つまり、よほどの慮外の死が義元に訪れたって事ですけど、これが全て信長の軍略によるものだとしたら、彼はすごい戦争の天才という事になります。
…でも、違う。大名を打ち取るなんて狙ってできるものではない。その後の信長の軍略を観てもそこまでの軍才を見せてはいない。義元にとっても慮外の死なら、信長にとってもそれは慮外のものだったと思えます。
そうして、その慮外の一戦で今川家は滅んでしまう。義元が死ななければ。単に桶狭間では一敗地に塗れただけならば、織田信長は果たして徳川家康ではない松平元康と清洲同盟を結べたかどうか?(ずっと信長を裏切らなかった家康は、ずっと義元を裏切らないんじゃないか?)清洲同盟なく今川の脅威にさらされている中で、果たして美濃の攻略などできたかどうか?
そう考える時、この『桶狭間の戦い』の有り得ない戦果が、歴史の分水嶺だった事は感じずにはいられません。
この戦さの慮外の事は信長の心に大きな影を落としたのではないか?
そう考えてみて。『桶狭間の戦い』を捉え直してみて。改めて金ヶ崎の退き陣を観ると、ちょっと信長の心象が垣間見える気がするんですよね。
あれほどの権勢を誇り、政治と軍略に長けた今川義元も、戦さの不慮の偶然の前に死んでしまう。そしてその死によって今川家自体が全てを失ってしまった。逆に、義元が健在でさえあれば尾張が今川に平らげられるのは、結局、時間の問題ではなかったか?それが信長には分かるはずなんですよね。
もし、あの戦いが信長の“計画通り”の戦いであったなら、信長は戦さの何に怯える必要もない事です。それ程の軍略を示す戦争の申し子なら、上述した金ヶ崎の包囲も、華麗に指揮をとり窮地を脱したのではないでしょうか?
でも、そうはしなかった。それは、あの戦いの戦果が、信長にとっても慮外のもので、本当は今川義元に勝てるはずもなかった事を一番よく知っているのが信長自身だったから、という事ではないでしょうか?

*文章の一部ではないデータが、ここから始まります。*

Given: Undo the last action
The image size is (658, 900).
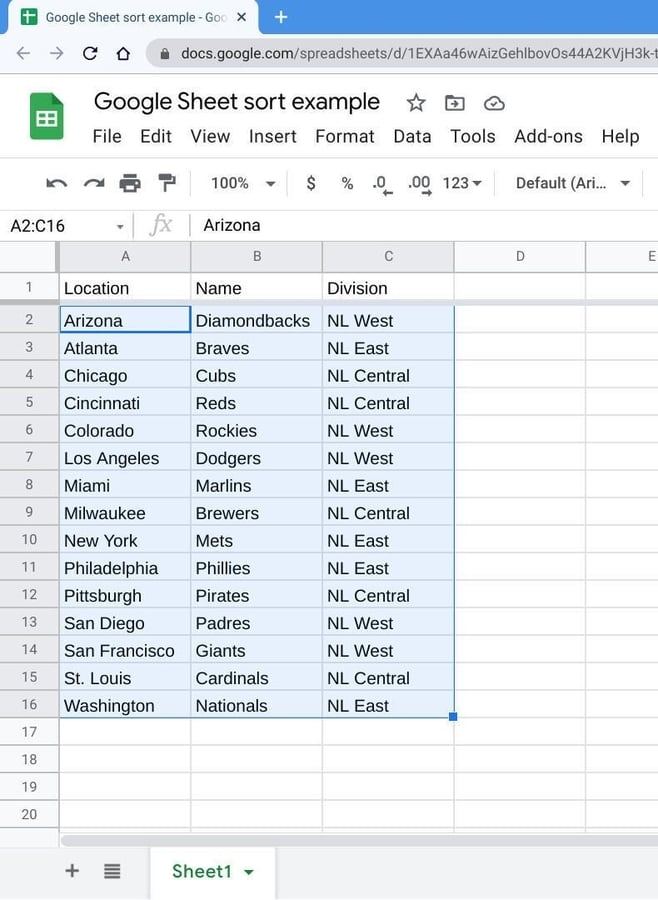Looking at the screenshot, I should (57, 183).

だから自分にとって慮外の事が起こったとき、一もニもなくその場から離脱した。それは総司令としてはあるまじき行為だったかもしれないけど、
有能な総司令としてその場に留まって指揮をとった今川義元は、慮外の事で討ち死に、そして今川家は全てを失っているんですよ。
それを誰よりも間近に観たのが織田信長だと思うと、金ヶ崎の退き陣に対して「ああ……そういう事だったのかなあ?」なんて、思いを馳せたりするわけです。(´・ω・`)
~しかし、戦さの慮外に細心の注意を払った信長は、戦の無いはずの慮外に敗れ去るのですけどね。うん。